The 2010 Dodge Viper is one of the unforgettables; a late entry into the world of supercars, the Viper's taken its place among Chevy Corvettes and Porsche 911s in the history and racing books, though it's only been on the market since 1993. Built in Detroit as a two-seat coupe or convertible-or a club racer, straight from the factory-the 2010 Viper stickers just under $90,000 and competes directly with the 911 and the 'Vette, though penny savers might also compare it to Ford's Shelby Mustang GT500.
The Viper's been a brashly styled supercar from the moment it was born. Only two generations old, the Viper's been offered in the original, more cartoonish body style from the 1990s (which also came, briefly, as a roofed coupe), and in today's composite-fabricated shape, which is significantly cleaner, more streamlined, and maybe a little less outrageous than before. The shape bowed in 2003, and it's still the stuff of dreams for countless teenagers over the years. Its long, curvy hood and bubble-shaped roofline continue to look the part. Cars.com sums it up nicely: "Look at this thing. It's not exactly unobtrusive." A slight redesign in 2008 brought it a bigger hood scoop and more louvers for cooling its big engine and brakes, and nothing's changed for 2010. Kelley Blue Book points out that the 2010 Dodge Viper's "more angular front end is highlighted by a large, functional air-intake scoop," and "on the hood are a half-dozen vents that let air out of the engine compartment." And while "some observers dismiss the Viper's styling as the stuff of grade-school boys' daydreams," Cars.com says, it's an icon to others, too. For even more boy-racer appeal, there's the Viper ACR, which adds "a number of aero elements," including "front 'dive planes' on either side of the front fascia, a variable geometry 'fanged' front spoiler," and an "adjustable rear wing," Motor Trend observes.

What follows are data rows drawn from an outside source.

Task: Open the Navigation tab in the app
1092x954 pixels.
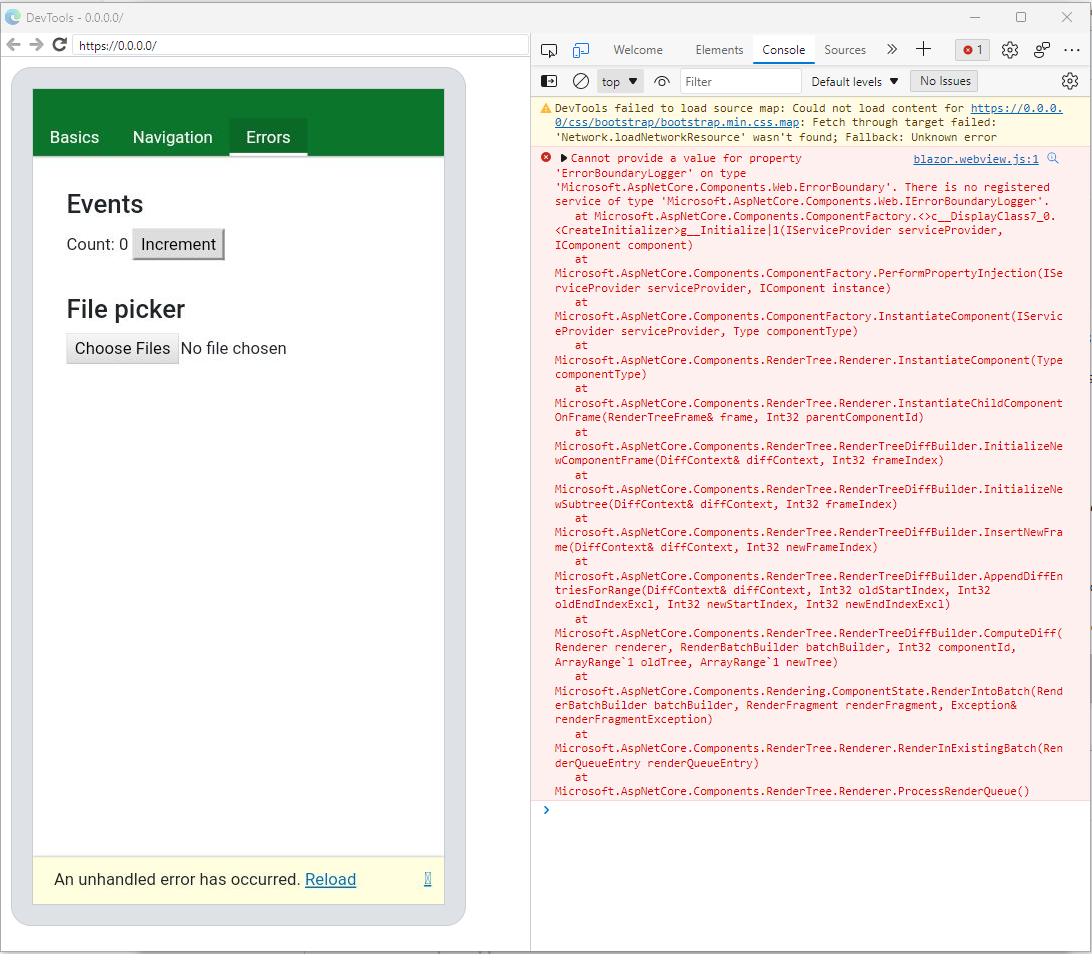Action: coord(172,137)
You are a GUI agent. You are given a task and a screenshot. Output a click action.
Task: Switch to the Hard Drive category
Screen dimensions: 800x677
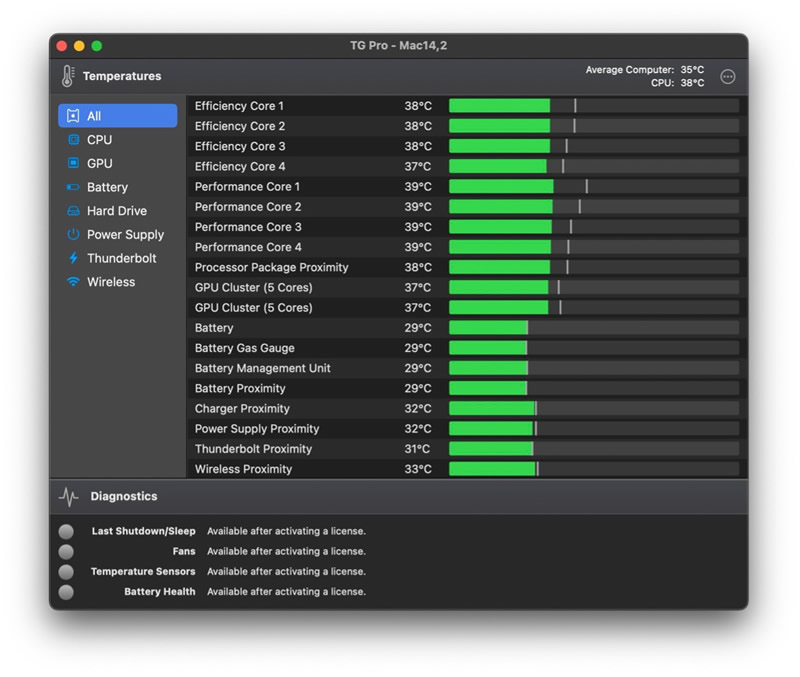point(118,211)
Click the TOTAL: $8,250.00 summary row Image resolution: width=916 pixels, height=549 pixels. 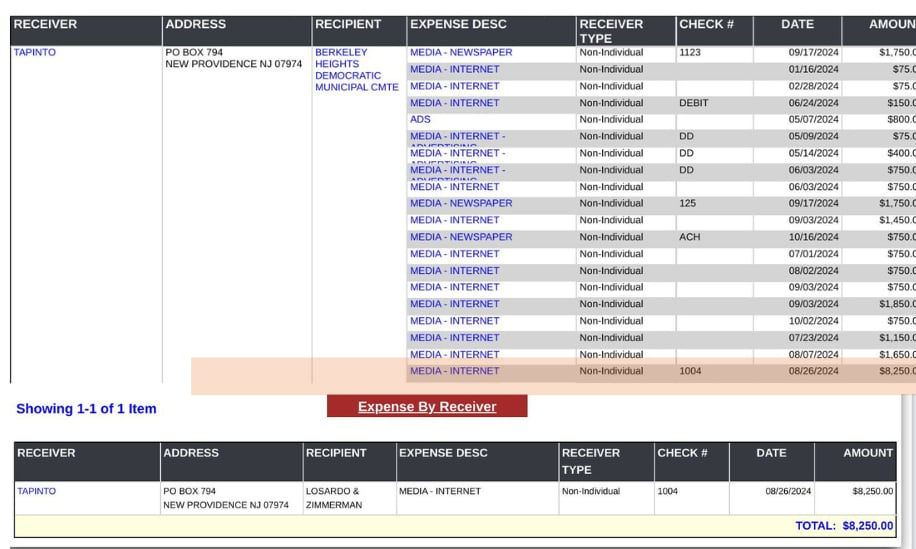click(x=843, y=526)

The Viper's interior begs for change-but like the body panels, it's also unchanged. The tight two-seat cockpit remains a mishmash of pieces from the Dodge parts bin, all cloaked in varying qualities of black plastic. The white-faced gauges are big and clear, though, and the ancillary gauges arc down the center console, dead-ending in a big red Stop button. It's so simple a child could run the Viper-though that's obviously not a great idea-but the layout means "the oil-pressure, oil-temperature and water-temperature gauges are hidden behind the steering wheel," according to Kelley Blue Book. For its money, The Detroit News feels that the Dodge Viper's interior is "much cleaner and better made than the previous model," and "it's more refined."